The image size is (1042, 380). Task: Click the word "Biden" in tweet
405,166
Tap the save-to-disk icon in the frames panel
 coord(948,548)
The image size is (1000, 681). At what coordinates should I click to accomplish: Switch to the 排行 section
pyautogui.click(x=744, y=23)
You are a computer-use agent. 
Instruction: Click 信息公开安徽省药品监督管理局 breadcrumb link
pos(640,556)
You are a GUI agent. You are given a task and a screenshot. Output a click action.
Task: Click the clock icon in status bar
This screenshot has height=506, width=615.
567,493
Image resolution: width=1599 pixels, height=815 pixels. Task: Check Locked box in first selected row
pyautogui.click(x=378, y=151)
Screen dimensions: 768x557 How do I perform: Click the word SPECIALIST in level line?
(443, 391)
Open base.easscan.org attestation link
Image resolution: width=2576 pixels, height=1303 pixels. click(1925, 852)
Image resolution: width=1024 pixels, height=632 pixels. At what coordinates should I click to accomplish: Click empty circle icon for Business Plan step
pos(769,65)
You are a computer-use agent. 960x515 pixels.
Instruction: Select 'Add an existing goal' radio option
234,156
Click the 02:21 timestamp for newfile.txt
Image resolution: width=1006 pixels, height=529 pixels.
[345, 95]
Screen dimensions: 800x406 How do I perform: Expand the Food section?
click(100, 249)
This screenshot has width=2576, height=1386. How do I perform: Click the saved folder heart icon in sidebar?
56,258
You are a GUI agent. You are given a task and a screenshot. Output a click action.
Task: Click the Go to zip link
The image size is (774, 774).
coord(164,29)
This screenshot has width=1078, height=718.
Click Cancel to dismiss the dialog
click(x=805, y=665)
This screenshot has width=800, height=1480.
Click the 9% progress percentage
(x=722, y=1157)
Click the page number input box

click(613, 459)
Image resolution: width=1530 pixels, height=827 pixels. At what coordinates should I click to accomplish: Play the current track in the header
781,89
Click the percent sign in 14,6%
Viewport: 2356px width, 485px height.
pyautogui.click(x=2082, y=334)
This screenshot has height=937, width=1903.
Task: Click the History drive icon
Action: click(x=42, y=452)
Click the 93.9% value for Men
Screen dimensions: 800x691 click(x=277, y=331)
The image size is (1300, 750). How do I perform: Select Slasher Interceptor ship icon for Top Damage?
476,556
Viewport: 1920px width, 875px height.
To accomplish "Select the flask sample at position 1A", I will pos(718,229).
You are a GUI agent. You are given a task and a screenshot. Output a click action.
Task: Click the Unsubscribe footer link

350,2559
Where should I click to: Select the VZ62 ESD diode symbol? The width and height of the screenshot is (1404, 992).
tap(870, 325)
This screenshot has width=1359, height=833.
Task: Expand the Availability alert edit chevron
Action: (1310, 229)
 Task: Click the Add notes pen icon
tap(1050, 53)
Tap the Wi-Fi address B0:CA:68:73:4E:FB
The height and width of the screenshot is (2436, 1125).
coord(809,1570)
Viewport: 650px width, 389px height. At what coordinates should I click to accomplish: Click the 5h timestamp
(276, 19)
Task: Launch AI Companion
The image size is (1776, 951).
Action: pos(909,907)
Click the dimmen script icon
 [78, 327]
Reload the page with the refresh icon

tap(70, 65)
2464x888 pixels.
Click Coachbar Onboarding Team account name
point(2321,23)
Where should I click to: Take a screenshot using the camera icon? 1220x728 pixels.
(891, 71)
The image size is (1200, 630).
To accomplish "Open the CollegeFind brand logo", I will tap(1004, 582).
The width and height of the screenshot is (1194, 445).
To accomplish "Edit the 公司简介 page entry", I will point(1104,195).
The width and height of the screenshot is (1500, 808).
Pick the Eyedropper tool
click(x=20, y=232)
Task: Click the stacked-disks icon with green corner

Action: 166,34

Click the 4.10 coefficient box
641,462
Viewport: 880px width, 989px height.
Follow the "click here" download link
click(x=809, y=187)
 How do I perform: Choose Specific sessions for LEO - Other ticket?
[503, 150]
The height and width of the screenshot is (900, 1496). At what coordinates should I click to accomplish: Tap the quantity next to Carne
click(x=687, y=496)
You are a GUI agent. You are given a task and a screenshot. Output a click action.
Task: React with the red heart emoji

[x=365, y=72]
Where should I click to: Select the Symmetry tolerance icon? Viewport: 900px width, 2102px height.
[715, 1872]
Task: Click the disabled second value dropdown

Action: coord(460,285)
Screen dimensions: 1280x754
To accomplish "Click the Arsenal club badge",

====================

**Activity**
Starting with the line above that holds "Click the dimmen script icon" and stopping with the line that holds "Viewport: 880px width, 989px height.", reproduce each line exactly, omitting all other lines.

**Result for this task**
Click the dimmen script icon
 [78, 327]
Reload the page with the refresh icon

tap(70, 65)
2464x888 pixels.
Click Coachbar Onboarding Team account name
point(2321,23)
Where should I click to: Take a screenshot using the camera icon? 1220x728 pixels.
(891, 71)
The image size is (1200, 630).
To accomplish "Open the CollegeFind brand logo", I will tap(1004, 582).
The width and height of the screenshot is (1194, 445).
To accomplish "Edit the 公司简介 page entry", I will point(1104,195).
The width and height of the screenshot is (1500, 808).
Pick the Eyedropper tool
click(x=20, y=232)
Task: Click the stacked-disks icon with green corner

Action: 166,34

Click the 4.10 coefficient box
641,462
Viewport: 880px width, 989px height.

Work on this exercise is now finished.